ACTIONS TO TAKE:
• 1. Reproduce word for word the passage of the blog post on books that grew on its writer, beginning at the words "And when we" and stopping after the words "you feel free.".
• 2. In the blog post on books that grew on its writer, which poem by John Keats is described as breathtaking?
** Opening SOURCE PASSAGE block **
Look Back In...Confusion

10:06 pm

There are a lot of books that you love at first sight. Or at least I have. I open the pages and barely two pages and I'm all in the I-lurve-you mode (think: Harry Potter, To Kill A Mockingbird, Mrs. Dalloway etc). And there are books that I haven't liked straight away but have come to appreciate and even love some of them over time. I suppose I needed some maturity or even plain time to see their worth. I first noticed this when about two years ago, I was going through some personal shit, my life was stuck in a ditch and I was mad---at everybody. But I was mostly mad at myself. It was really silly, and melodramatic and immature, I know all that now, but back then I was just so angry with everyone around me for giving me such a hard time, for not having a hard time themselves and at myself for being so effing stupid! And that was when two years after reading the play Look Back In Anger by John Osborne that I realised how much sense it actually made. I'll be honest, I hadn't like it that much when I had read it for the first time. All that happened in that play was a man who was perpetually angry for God knows what reason. And then two years later it happened to me and it suddenly hit me...the sort of frustration one can feeling out of sheer nothingness. Then last year I really began appreciating poetry by T.S. Eliot. I've read a lot of his work before but The Wasteland touched my heart. I guess it's because I've been seeing a lot of things so fragmented and pretty much like an actual wasteland. My favorite lines from The Wasteland are: 

And when we were children, staying at the archduke's,
My cousin's, he took me out on a sled,
And I was frightened. He said, Marie,
Marie, hold on tight. And down we went.
In the mountains, there you feel free.
I read, much of the night, and go south in the winter.

Off late I have begun falling in love with John Keats' poetry. I was never that much of a poetry person and especially not the biggest fan of the Romantics. Until now that I'm in love with the writings of Keats. How did I fail to see the rhythm, the beautiful flow of his poetry before? I recently read a poem by him that I had never even heard of before. It's called To Fanny and it is breathtaking. Did you know he was a merely an year older than I am right now when he died? I found that out recently too and this just made me downright sad. 25 years is way too young to die. Such a pity, I mean what with him leaving his medical practice for writing poems (good choice by the way!) and having to leave behind his fiance to go to Italy for health reasons and ultimately dying far away from her. I wish I could meet Keats and hug him; he seems like he would have needed a hug. 

I am still waiting for the day I will like The Mill On The Floss or, in fact, any of the George Elliots. I guess I need way more maturity for those!
** Closing SOURCE PASSAGE block **
** Opening GIVEN DATA block **
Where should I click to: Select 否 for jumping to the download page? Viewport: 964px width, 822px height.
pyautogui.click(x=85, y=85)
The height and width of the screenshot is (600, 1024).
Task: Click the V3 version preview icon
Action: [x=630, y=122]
** Closing GIVEN DATA block **
OUTPUTS FOR THE TASKS:
• 1.
And when we were children, staying at the archduke's,
My cousin's, he took me out on a sled,
And I was frightened. He said, Marie,
Marie, hold on tight. And down we went.
In the mountains, there you feel free.

• 2. To Fanny